In Vietnam, accidents account for most anterior cruciate ligament (ACL) injuries experienced by our patients. In developed countries, 80 per cent of patients incur ACL injuries while playing sports. Whatever the cause, FV Hospital’s Orthopaedics Department performs arthroscopic ACL surgery reconstruction to reduce future knee complications and promote a full recovery.
I met with Mr. Jean-Benoit Lanca, a 44 year old Canadian teacher at CIS, during one of his visits to FV Hospital’s physiotherapy clinic. Jean-Benoit was completing his ACL reconstruction rehabilitation programme following his surgery performed by Dr. Phat at FV Hospital. He is on the road to recovery, and can almost walk as fast as he did before the operation. He will complete his recovery after a series of physiotherapy seasons, after which he should be able to participate fully in an active lifestyle.

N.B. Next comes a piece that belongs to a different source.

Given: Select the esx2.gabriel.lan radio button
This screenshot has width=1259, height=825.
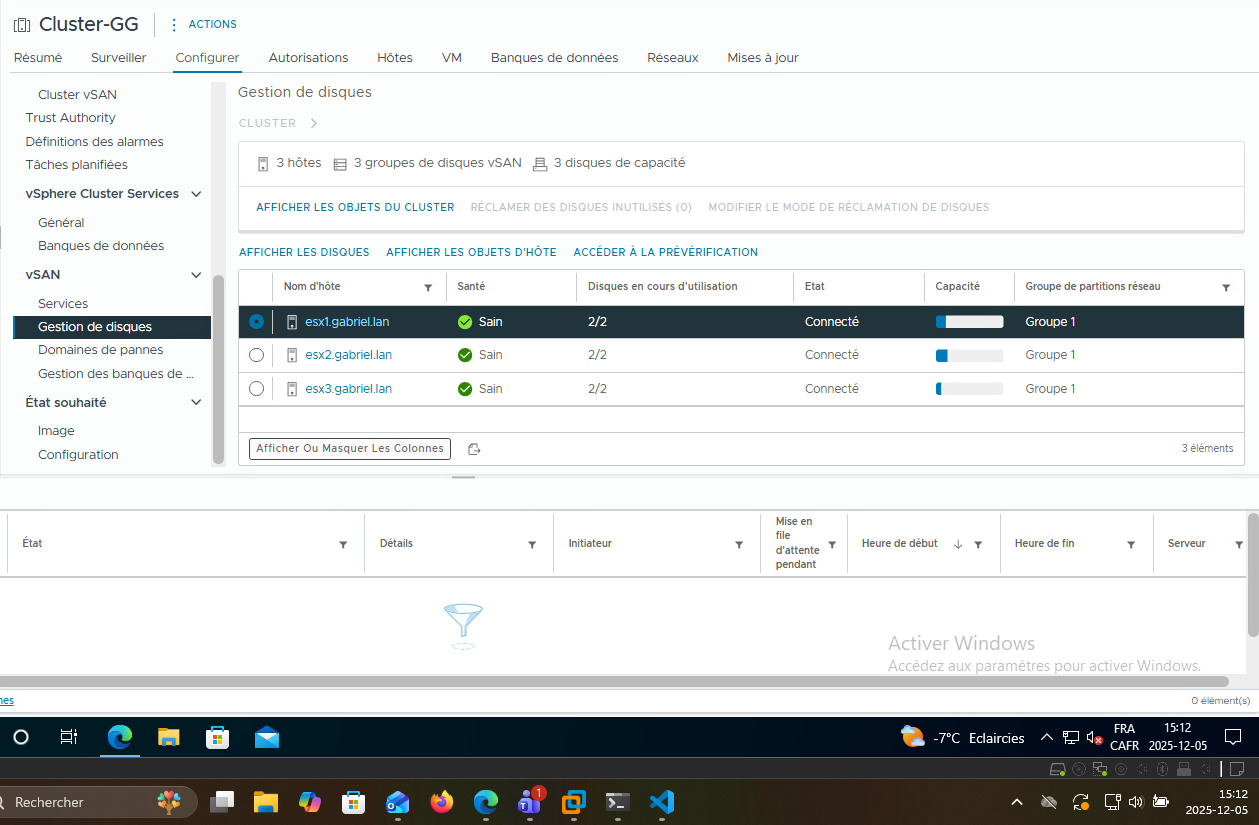Looking at the screenshot, I should point(256,355).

Two months ago, Jean-Benoit visited FV Hospital with pain and instability in his knee, which resulted from a damaged ACL. His condition prevented him from doing exercise, playing his favourite sports, and playing with his children.
After consultation with Mr. Lanca, Dr Le Trong Phat, Head of FV Hospital’s Orthopaedics Department perfored arthroscopic ACL reconstruction surgery on Jean Benoit. The surgical procedure lasted only 45 minutes.
The ACL is one of the major stabilising ligaments in the knee and helps prevent the leg from buckling due to instability in the knee. There are two cruciate ligaments located in the centre of the knee joint: the anterior cruciate ligament (ACL) and the posterior cruciate ligament (PCL), both taking on the role of maintaining knee stability. If severe injury occurs to one of these ligaments, the knee loses a great deal of its stability. When a tear, break or other injury to the ACL occurs, most patients experience a rapid onset of knee swelling, and some suffer from knee pain or develop a buckling and/or popping sensation when attempting to move.
The initial treatment of an acute ACL injury often includes ice, anti-inflammatory medication, and physiotherapy directed at restoring the range of motion of the injured knee. However, for long-term recovery, surgical treatment of the torn ACL usually involves an arthroscopic surgical reconstruction of the injured ligament. In the interview, Dr Phat shared: “Although a number of different types of tendon have been utilised to reconstruct the ACL, the most common type of ACL reconstruction involves a graft from the semitendinosus tendon. After performing a diagnostic arthroscopic examination of the knee, the graft tendon is harvested. Then drill guides are used to place holes into the tibia (bone below the knee) and femur (bone above the knee). By placing the drill holes at the attachment sites of the original ligament, when the graft is pulled through the drill hole and into the knee, it will be placed in the same position as the original ACL. Fastening the graft in this manner allows new blood vessels to grow into the transferred graft and for healing to occur.”
Postoperatively, it is recommended that patients should use crutches for the first 14 days after surgery until they feel comfortable. Physiotherapy often begins immediately after surgery.
Following an initial six to ten weeks period of supervised physiotherapy, most patients will progress to a self-directed programme performed in a health club. Typically, it takes the reconstructed ligament approximately four to six months to heal. Until otherwise advised by your physician, tennis, martial arts, and other sports that require rapid direction change must be avoided for 6 months after the surgery.